● **PROBLEM TO SOLVE**: Please copy, exactly as they appear below, the lines from the one containing "Task: Click the Opera" through the one containing "Open the Request".
(RECORDS TO PROCESS)
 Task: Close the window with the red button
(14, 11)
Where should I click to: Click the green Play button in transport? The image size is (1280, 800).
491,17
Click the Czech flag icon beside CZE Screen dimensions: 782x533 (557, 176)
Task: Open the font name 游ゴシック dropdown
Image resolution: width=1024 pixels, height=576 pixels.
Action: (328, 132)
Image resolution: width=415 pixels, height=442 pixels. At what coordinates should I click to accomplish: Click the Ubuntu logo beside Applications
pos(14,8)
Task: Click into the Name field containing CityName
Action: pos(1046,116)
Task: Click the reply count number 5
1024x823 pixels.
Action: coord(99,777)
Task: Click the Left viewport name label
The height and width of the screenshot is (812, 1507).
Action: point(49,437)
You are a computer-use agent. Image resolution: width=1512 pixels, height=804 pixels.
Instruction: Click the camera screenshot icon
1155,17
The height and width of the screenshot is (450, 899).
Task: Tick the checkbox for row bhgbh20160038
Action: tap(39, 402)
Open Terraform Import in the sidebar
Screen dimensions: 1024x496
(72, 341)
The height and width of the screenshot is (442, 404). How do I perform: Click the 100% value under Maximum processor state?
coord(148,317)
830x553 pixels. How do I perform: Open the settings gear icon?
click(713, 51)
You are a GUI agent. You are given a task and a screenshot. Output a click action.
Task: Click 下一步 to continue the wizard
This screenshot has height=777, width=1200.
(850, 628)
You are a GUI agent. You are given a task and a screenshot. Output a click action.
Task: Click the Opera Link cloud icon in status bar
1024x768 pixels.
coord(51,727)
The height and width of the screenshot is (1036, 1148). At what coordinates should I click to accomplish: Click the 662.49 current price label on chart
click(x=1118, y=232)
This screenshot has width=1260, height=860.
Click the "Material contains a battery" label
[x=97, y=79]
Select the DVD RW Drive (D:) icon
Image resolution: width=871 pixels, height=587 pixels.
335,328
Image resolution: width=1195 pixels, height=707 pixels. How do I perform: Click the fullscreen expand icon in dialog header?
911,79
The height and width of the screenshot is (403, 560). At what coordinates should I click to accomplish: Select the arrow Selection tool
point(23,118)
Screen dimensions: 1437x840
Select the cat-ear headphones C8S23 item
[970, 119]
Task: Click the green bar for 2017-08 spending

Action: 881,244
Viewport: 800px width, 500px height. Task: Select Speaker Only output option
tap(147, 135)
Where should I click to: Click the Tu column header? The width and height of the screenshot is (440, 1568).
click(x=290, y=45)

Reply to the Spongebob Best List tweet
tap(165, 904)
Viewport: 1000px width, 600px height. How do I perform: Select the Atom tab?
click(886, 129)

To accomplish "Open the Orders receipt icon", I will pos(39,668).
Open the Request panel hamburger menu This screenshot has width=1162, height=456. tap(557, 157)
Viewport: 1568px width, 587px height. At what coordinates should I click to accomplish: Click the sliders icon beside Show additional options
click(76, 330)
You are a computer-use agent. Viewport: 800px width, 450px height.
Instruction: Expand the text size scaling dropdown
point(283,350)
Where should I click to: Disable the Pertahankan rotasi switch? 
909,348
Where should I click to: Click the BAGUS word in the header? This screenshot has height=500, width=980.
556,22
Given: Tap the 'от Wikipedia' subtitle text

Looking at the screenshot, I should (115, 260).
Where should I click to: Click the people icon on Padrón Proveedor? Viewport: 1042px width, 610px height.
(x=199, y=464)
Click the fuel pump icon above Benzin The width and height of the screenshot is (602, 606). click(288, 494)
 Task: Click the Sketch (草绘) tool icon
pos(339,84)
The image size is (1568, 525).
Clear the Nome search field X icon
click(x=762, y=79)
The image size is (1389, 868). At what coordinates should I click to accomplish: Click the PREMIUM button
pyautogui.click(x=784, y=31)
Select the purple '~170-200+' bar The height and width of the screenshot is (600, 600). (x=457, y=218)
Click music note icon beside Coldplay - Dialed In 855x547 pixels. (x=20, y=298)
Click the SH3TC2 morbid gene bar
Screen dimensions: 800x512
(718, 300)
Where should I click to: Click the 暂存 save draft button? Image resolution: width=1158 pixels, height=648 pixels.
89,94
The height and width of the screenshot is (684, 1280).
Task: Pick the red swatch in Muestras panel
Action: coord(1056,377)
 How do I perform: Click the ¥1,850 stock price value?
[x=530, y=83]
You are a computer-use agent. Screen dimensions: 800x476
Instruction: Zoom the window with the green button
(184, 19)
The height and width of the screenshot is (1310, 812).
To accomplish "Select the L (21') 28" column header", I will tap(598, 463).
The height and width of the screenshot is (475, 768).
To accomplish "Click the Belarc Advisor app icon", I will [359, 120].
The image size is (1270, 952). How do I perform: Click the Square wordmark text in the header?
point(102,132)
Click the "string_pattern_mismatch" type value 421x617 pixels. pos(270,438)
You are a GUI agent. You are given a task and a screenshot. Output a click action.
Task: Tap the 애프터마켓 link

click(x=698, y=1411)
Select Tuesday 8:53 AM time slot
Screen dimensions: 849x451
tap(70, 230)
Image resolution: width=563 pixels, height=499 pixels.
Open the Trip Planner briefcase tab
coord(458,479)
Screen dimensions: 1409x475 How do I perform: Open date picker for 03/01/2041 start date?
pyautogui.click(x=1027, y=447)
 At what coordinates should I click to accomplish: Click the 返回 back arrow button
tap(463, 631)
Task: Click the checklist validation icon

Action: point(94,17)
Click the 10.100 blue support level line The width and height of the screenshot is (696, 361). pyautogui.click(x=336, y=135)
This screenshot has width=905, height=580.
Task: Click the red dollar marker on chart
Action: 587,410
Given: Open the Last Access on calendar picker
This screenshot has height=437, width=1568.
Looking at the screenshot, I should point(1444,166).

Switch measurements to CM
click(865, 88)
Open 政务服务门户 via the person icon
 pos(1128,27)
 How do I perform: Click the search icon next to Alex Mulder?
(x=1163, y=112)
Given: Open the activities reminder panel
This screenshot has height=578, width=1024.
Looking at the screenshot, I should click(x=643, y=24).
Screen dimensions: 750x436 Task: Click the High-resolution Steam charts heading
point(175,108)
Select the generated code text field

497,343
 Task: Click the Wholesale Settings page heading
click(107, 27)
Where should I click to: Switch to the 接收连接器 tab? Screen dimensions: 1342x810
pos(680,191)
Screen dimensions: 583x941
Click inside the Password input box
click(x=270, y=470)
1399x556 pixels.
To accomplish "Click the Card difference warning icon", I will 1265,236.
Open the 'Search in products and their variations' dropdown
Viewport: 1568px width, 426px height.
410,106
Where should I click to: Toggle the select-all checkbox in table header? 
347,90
(End RECORDS TO PROCESS)
● **TASK OUTPUT**:
Task: Click the Opera Link cloud icon in status bar
1024x768 pixels.
coord(51,727)
The height and width of the screenshot is (1036, 1148). At what coordinates should I click to accomplish: Click the 662.49 current price label on chart
click(x=1118, y=232)
This screenshot has width=1260, height=860.
Click the "Material contains a battery" label
[x=97, y=79]
Select the DVD RW Drive (D:) icon
Image resolution: width=871 pixels, height=587 pixels.
335,328
Image resolution: width=1195 pixels, height=707 pixels. How do I perform: Click the fullscreen expand icon in dialog header?
911,79
The height and width of the screenshot is (403, 560). At what coordinates should I click to accomplish: Select the arrow Selection tool
point(23,118)
Screen dimensions: 1437x840
Select the cat-ear headphones C8S23 item
[970, 119]
Task: Click the green bar for 2017-08 spending

Action: 881,244
Viewport: 800px width, 500px height. Task: Select Speaker Only output option
tap(147, 135)
Where should I click to: Click the Tu column header? The width and height of the screenshot is (440, 1568).
click(x=290, y=45)

Reply to the Spongebob Best List tweet
tap(165, 904)
Viewport: 1000px width, 600px height. How do I perform: Select the Atom tab?
click(886, 129)

To accomplish "Open the Orders receipt icon", I will pos(39,668).
Open the Request panel hamburger menu This screenshot has width=1162, height=456. tap(557, 157)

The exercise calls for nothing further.